Please come up with your own lists. We would love to see them. And in the meantime, you can look at ours – I couldn’t fit them all into my picture, but I tried very hard! You are welcome to download our list of 280 words describing carer strengths (a list of words in PDF format – not my picture) and I hereby give you permission to share, print, hand out and distribute this particular PDF “as is” as much as you like – because wouldn’t it be wonderful if we could flood the world with positive ways to look at carers?

And if you happen to want a copy of the artwork, why not support my work on this project by buying a signed print? Every little bit helps!
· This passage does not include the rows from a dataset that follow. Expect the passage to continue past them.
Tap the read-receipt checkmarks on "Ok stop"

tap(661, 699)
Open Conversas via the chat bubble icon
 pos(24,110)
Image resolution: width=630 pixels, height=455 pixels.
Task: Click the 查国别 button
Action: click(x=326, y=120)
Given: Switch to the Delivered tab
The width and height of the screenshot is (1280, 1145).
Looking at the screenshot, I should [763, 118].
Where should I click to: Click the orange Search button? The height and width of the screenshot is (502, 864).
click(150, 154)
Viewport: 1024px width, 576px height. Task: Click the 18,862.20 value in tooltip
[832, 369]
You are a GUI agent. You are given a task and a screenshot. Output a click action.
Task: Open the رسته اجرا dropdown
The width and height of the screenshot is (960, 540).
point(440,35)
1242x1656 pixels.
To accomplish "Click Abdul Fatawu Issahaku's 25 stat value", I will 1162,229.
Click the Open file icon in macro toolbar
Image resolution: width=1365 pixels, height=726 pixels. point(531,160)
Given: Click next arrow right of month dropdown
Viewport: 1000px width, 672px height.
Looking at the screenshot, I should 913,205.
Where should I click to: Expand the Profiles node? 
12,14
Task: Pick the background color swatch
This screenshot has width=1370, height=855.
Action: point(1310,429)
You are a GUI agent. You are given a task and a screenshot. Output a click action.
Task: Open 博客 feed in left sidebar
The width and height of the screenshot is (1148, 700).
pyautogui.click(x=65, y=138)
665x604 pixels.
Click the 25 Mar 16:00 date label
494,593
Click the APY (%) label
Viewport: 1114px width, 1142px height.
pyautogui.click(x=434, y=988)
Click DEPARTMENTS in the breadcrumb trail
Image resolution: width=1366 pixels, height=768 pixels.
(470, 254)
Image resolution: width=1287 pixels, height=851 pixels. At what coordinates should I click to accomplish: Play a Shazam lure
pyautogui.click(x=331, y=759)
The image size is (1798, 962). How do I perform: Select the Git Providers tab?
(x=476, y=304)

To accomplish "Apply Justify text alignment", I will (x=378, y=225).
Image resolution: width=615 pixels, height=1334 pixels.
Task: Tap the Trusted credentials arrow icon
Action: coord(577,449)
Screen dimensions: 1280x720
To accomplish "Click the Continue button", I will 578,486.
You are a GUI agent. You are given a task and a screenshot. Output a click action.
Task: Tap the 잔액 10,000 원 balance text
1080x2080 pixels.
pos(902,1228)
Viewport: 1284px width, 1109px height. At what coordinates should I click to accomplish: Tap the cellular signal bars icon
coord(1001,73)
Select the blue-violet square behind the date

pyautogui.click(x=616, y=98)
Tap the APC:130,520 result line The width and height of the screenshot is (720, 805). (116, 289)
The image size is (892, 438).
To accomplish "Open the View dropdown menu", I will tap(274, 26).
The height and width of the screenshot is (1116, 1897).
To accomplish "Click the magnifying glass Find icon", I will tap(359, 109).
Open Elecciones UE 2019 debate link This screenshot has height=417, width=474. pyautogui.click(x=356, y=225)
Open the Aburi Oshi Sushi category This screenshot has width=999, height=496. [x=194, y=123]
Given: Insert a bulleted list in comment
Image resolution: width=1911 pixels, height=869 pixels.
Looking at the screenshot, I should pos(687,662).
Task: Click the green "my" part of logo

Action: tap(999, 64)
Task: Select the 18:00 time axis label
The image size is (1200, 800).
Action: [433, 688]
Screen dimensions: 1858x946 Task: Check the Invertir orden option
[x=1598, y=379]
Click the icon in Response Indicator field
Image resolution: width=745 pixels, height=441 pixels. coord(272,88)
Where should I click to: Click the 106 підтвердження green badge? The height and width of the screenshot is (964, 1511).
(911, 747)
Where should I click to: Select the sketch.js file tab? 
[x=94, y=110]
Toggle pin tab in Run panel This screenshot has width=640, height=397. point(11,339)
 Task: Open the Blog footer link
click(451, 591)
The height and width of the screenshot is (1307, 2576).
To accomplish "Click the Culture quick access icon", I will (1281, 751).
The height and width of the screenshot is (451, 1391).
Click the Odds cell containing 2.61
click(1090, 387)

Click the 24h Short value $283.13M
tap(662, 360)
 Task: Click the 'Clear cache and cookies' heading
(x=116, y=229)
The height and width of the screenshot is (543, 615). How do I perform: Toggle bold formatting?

*The fall of the schizophrenogenic mother. Harrington A:  Lancet, 2012, 379(9823):1292-1293.

Written & illustrated by Helen Wilding 2013.

Cite as: Wilding, H. (2013). Carer strengths – 280 and counting. The Caring Together Art Journal Project. Retrieved from

Copyright Helen Wilding 2013. All rights reserved.

Comments left on “Carer strengths”

Helen, another piece of beautiful art.

I can appreciate every single word in your commentary and did lots of ‘yes’ ‘yes’ out loud as I read through your thoughts.

I can see my own flaws at times as a carer but I dont need old theories imposed upon me by someone that doesn’t understand our family who through perhaps laziness just blames the mother or father.